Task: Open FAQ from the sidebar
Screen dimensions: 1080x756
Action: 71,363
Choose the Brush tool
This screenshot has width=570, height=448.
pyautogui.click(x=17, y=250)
# # #
▸ Exercise aim
Give back every entry, word for word.

▸ Exercise solution
Task: Open FAQ from the sidebar
Screen dimensions: 1080x756
Action: 71,363
Choose the Brush tool
This screenshot has width=570, height=448.
pyautogui.click(x=17, y=250)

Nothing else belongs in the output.